[SOLVED] Backup strategy relying on FS

Adnan · Feb 27, 2021

I'm not an expert in filesystems, I know the concepts (RAID, ZFS, mounts, logic/physic, etc…).

I'm currently trying to mount a new environment for our company, during a ransomware infection and a poor backup strategy in place by former IT (user files in smb mounts, backups in the same directory in mount, all servers have each other drives mounted as smb shares, which resulted in EVERYTHING encrypted except what was locked by running programs). So I have a server at SoYouStart (Xeon D-1520 [4c/8t], 32GB RAM, 4x2TB SoftRaid) and their version on PVE 6 64Bits installed (by default in an LVM on 2 disks RAID 1), no ZFS. I can reinstall the OS without LVM and without RAID so I can manually add the 3 others disks in Soft RAID 5 for instance.

For reference, I currently have a Windows server VM (Virtio SCSI, Virtio Network, SCSI Disk) with 4cores (kvm64), 8GB RAM, 100Go qcow2 disk, and unzipping a 6GB 7z archive (un Ultra) tool 4 hours, windows was showing less than 10MBps write speed. The host had a load around 10 and iotop showed the load was used by this VM only.

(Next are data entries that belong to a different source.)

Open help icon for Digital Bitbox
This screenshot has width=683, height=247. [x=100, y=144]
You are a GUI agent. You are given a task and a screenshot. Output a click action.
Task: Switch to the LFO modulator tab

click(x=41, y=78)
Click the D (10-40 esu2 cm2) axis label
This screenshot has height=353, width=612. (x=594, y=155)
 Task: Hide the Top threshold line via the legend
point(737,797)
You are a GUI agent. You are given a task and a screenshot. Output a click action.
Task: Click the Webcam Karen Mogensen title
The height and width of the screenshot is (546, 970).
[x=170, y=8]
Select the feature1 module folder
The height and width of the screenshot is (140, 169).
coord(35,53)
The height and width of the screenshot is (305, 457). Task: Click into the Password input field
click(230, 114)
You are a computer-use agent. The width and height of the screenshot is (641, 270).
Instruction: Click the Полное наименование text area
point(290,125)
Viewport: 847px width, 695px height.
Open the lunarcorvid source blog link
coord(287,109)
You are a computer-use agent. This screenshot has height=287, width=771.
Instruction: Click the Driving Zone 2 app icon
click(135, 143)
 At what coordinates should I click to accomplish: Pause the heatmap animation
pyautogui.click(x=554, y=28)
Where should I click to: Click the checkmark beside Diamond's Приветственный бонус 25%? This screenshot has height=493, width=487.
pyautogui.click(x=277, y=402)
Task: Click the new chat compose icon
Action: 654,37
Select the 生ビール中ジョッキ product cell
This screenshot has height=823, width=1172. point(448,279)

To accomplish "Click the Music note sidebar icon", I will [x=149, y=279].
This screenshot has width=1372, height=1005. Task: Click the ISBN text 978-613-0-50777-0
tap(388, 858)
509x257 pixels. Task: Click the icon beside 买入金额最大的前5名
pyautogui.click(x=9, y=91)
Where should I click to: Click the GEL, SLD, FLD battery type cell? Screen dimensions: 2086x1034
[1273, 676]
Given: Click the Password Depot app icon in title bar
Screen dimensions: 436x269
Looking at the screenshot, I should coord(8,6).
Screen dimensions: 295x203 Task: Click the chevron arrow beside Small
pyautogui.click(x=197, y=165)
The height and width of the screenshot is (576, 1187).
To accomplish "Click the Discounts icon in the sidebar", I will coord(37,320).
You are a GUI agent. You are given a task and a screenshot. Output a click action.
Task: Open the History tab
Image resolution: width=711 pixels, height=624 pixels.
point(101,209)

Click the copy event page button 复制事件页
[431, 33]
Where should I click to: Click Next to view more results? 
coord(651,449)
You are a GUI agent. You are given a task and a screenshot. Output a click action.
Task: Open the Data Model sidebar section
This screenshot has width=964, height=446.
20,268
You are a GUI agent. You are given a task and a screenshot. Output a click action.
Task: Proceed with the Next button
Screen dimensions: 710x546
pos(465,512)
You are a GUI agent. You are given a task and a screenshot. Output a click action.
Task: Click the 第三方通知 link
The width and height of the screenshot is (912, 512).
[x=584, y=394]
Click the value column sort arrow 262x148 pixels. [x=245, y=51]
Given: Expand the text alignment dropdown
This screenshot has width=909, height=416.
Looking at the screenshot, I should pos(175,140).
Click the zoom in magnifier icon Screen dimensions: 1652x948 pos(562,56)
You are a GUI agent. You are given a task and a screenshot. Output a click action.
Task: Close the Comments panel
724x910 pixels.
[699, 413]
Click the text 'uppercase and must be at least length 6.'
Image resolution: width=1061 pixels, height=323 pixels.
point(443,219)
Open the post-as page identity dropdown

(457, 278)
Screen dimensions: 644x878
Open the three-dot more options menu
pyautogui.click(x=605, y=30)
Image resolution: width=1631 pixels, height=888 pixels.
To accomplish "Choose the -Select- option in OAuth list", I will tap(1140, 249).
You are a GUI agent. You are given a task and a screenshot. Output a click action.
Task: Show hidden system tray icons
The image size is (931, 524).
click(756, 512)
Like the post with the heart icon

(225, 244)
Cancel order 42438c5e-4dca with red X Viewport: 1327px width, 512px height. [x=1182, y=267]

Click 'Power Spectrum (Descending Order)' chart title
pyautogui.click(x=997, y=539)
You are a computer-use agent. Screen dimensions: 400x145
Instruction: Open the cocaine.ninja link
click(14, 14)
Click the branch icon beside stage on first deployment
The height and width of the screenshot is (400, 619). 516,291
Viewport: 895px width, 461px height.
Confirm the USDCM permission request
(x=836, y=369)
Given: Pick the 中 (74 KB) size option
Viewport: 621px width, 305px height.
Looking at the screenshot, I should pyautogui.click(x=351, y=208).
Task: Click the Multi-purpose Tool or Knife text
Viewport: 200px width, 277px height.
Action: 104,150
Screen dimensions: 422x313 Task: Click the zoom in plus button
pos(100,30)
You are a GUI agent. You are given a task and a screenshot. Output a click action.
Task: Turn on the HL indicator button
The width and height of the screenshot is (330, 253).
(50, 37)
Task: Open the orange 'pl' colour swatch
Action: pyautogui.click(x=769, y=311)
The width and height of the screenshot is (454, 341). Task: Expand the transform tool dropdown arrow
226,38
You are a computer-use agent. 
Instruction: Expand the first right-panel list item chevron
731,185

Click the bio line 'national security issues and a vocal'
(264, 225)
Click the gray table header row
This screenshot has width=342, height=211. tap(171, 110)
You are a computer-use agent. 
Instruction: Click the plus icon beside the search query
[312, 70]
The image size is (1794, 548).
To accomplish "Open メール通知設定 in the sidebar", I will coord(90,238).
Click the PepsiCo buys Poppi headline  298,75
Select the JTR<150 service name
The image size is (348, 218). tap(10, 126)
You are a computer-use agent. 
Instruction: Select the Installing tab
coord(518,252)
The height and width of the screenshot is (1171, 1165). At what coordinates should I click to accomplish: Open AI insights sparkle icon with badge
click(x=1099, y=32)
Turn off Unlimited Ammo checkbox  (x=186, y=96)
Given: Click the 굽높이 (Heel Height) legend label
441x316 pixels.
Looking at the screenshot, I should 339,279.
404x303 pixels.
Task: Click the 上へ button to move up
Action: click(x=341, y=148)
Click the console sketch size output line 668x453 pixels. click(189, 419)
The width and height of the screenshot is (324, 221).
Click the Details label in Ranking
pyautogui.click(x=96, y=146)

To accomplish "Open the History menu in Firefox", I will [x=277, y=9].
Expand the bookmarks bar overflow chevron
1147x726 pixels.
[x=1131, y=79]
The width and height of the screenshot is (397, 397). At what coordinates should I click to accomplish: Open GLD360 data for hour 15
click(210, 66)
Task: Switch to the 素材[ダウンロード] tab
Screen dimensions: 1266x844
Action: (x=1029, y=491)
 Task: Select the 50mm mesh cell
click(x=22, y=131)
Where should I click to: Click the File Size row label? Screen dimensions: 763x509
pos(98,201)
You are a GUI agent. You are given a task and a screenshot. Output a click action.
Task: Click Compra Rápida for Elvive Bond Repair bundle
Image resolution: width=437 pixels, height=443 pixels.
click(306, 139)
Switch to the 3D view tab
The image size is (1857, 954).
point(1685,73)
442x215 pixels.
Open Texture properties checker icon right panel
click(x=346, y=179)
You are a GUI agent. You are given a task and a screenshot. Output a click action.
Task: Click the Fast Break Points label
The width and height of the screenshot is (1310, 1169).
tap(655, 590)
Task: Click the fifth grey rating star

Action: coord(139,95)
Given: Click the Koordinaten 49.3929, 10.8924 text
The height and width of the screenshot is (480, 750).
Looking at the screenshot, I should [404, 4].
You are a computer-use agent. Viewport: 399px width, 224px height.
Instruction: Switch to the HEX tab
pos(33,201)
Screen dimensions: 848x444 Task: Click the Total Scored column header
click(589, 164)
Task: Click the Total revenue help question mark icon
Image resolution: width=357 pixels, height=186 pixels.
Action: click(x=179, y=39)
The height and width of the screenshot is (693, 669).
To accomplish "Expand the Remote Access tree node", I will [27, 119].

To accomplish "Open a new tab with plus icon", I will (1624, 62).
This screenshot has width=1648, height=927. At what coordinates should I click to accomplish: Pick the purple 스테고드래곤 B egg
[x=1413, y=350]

After that, importing a .sql file (30k lines) to MySQL in an LXC container took 3 hours to complete. It seems to be too slow, while downloading a 2GB iso from the host is pretty quick (10 sec, with a 250Mbps connection).

First of all, is ZFS absolute must have, and is it "on top" of LVM or better without? I have a 5To storage (mounted on PVE via NFS, can also be mounted via SMB) with the server, I will store regular backups of the VMs to it (once a day at least).

Also is it safe to mount a qcow2 using nbd, and rsync a directory from it while the VM is started?

I'm planning on having a "NAS" VM, which will have smb shares mounted in the Windows VM. The NAS can mount the server storage by NFS/FTP/SMB itself and export regularly (rsnapshot or rsync archive) its files to it.

After my proof of concept, I'll have a budget for 2 or 3 machines, one of them could be a proxmox backup server. But for a month or 2, I'll be stuck with this single machine. Do you guys have ideas, suggestions, must have or must not do on this setup?

Dunuin · Feb 27, 2021

Adnan Rihan said:
First of all, is ZFS absolute must have, and is it "on top" of LVM or better without? I have a 5To storage (mounted on PVE via NFS, can also be mounted via SMB) with the server, I will store regular backups of the VMs to it (once a day at least).

ZFS isn't a must have but it got really nice features you would miss otherwise:
- bit rot protection
- compression on block level
- deduplication
- ...

If you use ZFS you can't use LVM or qcow2.

Adnan Rihan said:
After my proof of concept, I'll have a budget for 2 or 3 machines, one of them could be a proxmox backup server. But for a month or 2, I'll be stuck with this single machine. Do you guys have ideas, suggestions, must have or must not do on this setup?

I would use automated snapshots and backups and use a long backup retention. For example a hourly snapshot kept for 2 days. A daily snapshot kept for 2 weeks. Weekly Backups kept for 2 months. Monthly backups kept for a year.
If a ransomware would hit again and the server management is on a dedicated management subnet, then the ransomware shouldn't be able to encrypt the server itself. If if VMs get encrypted that wouldn't be a big problem because you could rollback to a snapshot or replace the VMs with a backuped version.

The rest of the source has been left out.